• **OBJETIVO DA TAREFA**
Reescreva o trecho do texto sobre a recuperação econômica que se inicia nas palavras "A recuperação econômica" e se encerra após "Insper, Juliana Inhasz.", substituindo "setor de serviços" por "segmento de serviços".

• **TEXTO APRESENTADO**
==========

A recuperação econômica de 2021 foi puxada pela alta de 4,7% do setor de serviços, o que detém a maior fatia da conta do PIB e é o principal responsável pelo mercado de trabalho. Já o consumo das famílias, que registrou avanço de 3,6% ao longo do ano passado, o mais expressivo em uma década, também foi um destaque positivo. “O quarto trimestre surpreendeu e afastou o cenário de recessão. A economia estava tomando fôlego no fim do ano, e isso por causa da volta da circulação de pessoas e o aumento do turismo. Agora a situação com a guerra estanca essa possível retomada”, afirma a economista e professora do Insper, Juliana Inhasz.

Na comparação de trimestre contra o mesmo período anterior, o agronegócio registrou avanço de 5,8%, o maior salto desde 1997. O resultado, no entanto, se deve pela base fraca de comparação, já que entre julho e setembro o setor desabou 7,4%, mas indica que a produção rural está em trajetória de crescimento. Por décadas considerada a “locomotiva” do PIB por garantir o avanço do país, ou ao menos evitar uma queda mais acentuada, a agricultura registrou retração de 0,2% em todo o ano passado. A perda de protagonismo foi gerada pela baixa produção de bovinos e leite, causada por questões climáticas, que vão desde a pior seca em um século até o excesso de chuvas e temperaturas negativas. Para o economista da XP Investimentos, Rodolfo Margato, mesmo as recentes condições adversas, como enchentes na região Sudeste, não devem abalar a retomada do setor neste ano. “É menos sensível ao ciclo econômico. Mesmo considerando uma quebra na safra de grãos, quando se olha para o todo, em 2022 deve ter um bom crescimento”, explica.

==========

• **DADOS BRUTOS**
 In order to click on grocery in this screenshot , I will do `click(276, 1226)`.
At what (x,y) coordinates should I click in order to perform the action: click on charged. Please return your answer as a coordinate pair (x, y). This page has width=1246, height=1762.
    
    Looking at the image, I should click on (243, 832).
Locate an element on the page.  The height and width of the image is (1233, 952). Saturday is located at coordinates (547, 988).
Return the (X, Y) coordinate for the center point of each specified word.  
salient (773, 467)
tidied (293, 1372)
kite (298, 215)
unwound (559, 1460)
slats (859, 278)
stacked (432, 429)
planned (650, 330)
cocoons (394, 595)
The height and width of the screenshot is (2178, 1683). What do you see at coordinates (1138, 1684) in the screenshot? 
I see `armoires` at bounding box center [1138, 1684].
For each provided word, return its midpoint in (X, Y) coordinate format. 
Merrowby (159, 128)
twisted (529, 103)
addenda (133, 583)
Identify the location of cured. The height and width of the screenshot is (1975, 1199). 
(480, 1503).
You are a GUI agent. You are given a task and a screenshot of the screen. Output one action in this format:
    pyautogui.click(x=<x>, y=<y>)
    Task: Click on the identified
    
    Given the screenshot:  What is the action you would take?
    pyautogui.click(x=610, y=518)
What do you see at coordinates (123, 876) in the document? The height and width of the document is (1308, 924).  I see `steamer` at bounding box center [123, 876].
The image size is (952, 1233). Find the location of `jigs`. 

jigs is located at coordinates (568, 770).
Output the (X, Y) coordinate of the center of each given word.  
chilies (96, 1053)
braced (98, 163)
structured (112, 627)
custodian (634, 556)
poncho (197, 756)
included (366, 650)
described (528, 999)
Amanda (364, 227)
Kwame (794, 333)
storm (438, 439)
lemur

==========

• **RESULTADO OBTIDO**
A recuperação econômica de 2021 foi puxada pela alta de 4,7% do segmento de serviços, o que detém a maior fatia da conta do PIB e é o principal responsável pelo mercado de trabalho. Já o consumo das famílias, que registrou avanço de 3,6% ao longo do ano passado, o mais expressivo em uma década, também foi um destaque positivo. “O quarto trimestre surpreendeu e afastou o cenário de recessão. A economia estava tomando fôlego no fim do ano, e isso por causa da volta da circulação de pessoas e o aumento do turismo. Agora a situação com a guerra estanca essa possível retomada”, afirma a economista e professora do Insper, Juliana Inhasz.